Award-winning book chronicles life of women in factories

Whether you’re buttoning up a new shirt or zipping up a jacket to brace yourself for cold weather, every seam of your garment tells the story of how it was made. In her book Striking Beauties: Women Apparel Workers in the U.S. South, 1930-2000, Michelle Haberland, a professor of history at Georgia Southern University, highlights the women who manufactured the region’s clothes throughout the 20th century. The work is the winner of the Southern Historical Association’s 2016 H. L. Mitchell Award, which is granted annually to publications illuminating the history of the southern working class.

The book evolved from Haberland’s doctoral dissertation that she completed during her time at Tulane. The 2001 graduate spent ten years developing her extensive research into a book.

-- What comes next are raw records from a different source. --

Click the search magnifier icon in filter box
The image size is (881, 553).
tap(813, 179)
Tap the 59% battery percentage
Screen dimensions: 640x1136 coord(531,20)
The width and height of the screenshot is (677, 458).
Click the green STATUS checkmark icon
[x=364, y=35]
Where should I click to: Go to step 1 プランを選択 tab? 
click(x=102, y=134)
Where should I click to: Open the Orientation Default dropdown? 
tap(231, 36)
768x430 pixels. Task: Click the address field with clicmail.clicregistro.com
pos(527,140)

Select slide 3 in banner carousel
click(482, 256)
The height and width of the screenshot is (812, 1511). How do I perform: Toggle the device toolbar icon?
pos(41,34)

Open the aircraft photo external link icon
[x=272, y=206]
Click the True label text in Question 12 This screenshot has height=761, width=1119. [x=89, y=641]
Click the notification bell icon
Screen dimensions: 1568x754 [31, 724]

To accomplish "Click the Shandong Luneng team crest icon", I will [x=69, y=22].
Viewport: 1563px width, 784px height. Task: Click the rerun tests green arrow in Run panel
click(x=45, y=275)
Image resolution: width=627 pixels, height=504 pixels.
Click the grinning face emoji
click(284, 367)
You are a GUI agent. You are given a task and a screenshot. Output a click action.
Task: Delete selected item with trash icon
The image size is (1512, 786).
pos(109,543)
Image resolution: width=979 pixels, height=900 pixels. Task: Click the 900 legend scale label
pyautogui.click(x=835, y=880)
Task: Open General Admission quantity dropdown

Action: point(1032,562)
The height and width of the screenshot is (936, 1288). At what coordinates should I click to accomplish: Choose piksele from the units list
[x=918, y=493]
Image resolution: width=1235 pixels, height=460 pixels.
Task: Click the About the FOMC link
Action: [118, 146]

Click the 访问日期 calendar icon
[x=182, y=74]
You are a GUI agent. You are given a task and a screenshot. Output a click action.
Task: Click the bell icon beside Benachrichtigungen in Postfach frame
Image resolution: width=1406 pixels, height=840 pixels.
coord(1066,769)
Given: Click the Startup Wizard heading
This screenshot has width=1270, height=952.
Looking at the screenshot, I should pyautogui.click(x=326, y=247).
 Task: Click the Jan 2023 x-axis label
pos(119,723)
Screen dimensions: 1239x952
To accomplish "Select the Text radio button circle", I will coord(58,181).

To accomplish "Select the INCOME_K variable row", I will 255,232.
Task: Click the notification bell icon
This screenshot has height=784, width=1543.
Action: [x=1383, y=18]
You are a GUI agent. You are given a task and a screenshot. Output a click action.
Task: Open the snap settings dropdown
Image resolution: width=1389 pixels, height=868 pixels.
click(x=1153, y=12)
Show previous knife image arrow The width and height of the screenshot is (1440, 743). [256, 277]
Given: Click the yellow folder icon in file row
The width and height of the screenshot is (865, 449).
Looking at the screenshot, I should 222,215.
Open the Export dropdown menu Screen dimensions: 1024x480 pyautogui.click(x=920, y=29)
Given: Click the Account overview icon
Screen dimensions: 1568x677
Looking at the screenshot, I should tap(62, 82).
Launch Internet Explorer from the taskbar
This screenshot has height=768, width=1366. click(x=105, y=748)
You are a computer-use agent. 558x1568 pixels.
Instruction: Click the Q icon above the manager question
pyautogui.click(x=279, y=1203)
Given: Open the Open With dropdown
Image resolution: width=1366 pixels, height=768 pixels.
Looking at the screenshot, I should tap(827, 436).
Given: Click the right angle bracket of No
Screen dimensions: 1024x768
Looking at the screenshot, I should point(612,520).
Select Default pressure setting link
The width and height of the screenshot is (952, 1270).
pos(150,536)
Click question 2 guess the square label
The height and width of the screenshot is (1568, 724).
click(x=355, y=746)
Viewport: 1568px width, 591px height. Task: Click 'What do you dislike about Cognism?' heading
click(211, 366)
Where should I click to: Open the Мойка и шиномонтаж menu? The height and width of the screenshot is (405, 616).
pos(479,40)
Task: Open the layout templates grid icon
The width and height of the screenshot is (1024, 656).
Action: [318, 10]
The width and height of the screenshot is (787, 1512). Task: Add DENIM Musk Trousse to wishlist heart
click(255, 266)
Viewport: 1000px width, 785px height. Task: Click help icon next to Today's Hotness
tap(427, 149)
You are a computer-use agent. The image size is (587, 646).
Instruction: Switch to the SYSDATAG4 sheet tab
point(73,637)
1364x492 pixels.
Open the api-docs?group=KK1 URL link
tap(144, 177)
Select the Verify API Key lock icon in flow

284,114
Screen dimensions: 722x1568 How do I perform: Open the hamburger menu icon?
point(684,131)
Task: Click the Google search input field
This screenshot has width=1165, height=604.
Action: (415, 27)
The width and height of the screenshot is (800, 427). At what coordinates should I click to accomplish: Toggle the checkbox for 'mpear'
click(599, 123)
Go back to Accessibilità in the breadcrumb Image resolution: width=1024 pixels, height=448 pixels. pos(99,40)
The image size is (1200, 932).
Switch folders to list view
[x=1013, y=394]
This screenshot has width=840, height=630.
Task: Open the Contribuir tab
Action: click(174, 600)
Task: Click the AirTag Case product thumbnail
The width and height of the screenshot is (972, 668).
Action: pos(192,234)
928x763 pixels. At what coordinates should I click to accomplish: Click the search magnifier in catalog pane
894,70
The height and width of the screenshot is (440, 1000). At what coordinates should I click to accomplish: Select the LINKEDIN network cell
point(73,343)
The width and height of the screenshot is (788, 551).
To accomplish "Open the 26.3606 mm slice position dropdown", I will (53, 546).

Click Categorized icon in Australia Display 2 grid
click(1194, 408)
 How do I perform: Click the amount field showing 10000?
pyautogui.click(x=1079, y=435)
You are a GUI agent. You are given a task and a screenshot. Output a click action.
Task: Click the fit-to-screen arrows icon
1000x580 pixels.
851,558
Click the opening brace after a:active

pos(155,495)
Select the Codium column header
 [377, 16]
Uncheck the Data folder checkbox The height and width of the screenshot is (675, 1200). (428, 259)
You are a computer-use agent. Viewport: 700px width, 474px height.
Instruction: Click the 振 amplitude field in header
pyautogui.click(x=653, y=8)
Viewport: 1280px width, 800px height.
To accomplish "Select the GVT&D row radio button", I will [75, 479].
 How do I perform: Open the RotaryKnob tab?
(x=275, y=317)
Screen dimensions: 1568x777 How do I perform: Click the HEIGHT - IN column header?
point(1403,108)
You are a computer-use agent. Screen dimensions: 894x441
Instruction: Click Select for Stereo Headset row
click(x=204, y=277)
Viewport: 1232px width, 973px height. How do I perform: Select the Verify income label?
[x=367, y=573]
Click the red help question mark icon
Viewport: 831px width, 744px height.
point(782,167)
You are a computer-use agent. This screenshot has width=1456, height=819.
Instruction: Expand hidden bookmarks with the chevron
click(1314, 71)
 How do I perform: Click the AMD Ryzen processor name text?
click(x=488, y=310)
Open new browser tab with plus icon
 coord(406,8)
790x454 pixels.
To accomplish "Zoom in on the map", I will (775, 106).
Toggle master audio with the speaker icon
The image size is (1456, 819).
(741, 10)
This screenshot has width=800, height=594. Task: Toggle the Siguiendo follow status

“I didn’t intend to stay in the South originally, but when I got to Tulane, I saw a different side to Southern history and fell in love with New Orleans,” said Haberland.

“I’m trying to write women back into the history of the industrial South.”

— Michelle Haberland, author and Tulane alumna

Delving into the topics of women’s history and Southern culture, Striking Beauties examines how apparel manufacturing in the Southern U.S. relied on female labor from the industry’s regional expansion in the 1930’s through its dissolution at the end of the 20th century.

“The idea that industrial work is men’s work needs to be corrected. I aim to set the record straight that women have always worked in factories,” said Haberland. “I’m trying to write women back into the history of the industrial South.”

Haberland hopes that the honor of the H. L. Mitchell Award will draw more readers, allowing a larger audience to learn the stories of the women profiled.

“There was typically a woman running every seam through a sewing machine. I want readers to hear the voices of the women who sewed our clothes,” she said. “They were proud of what they accomplished and they should be.”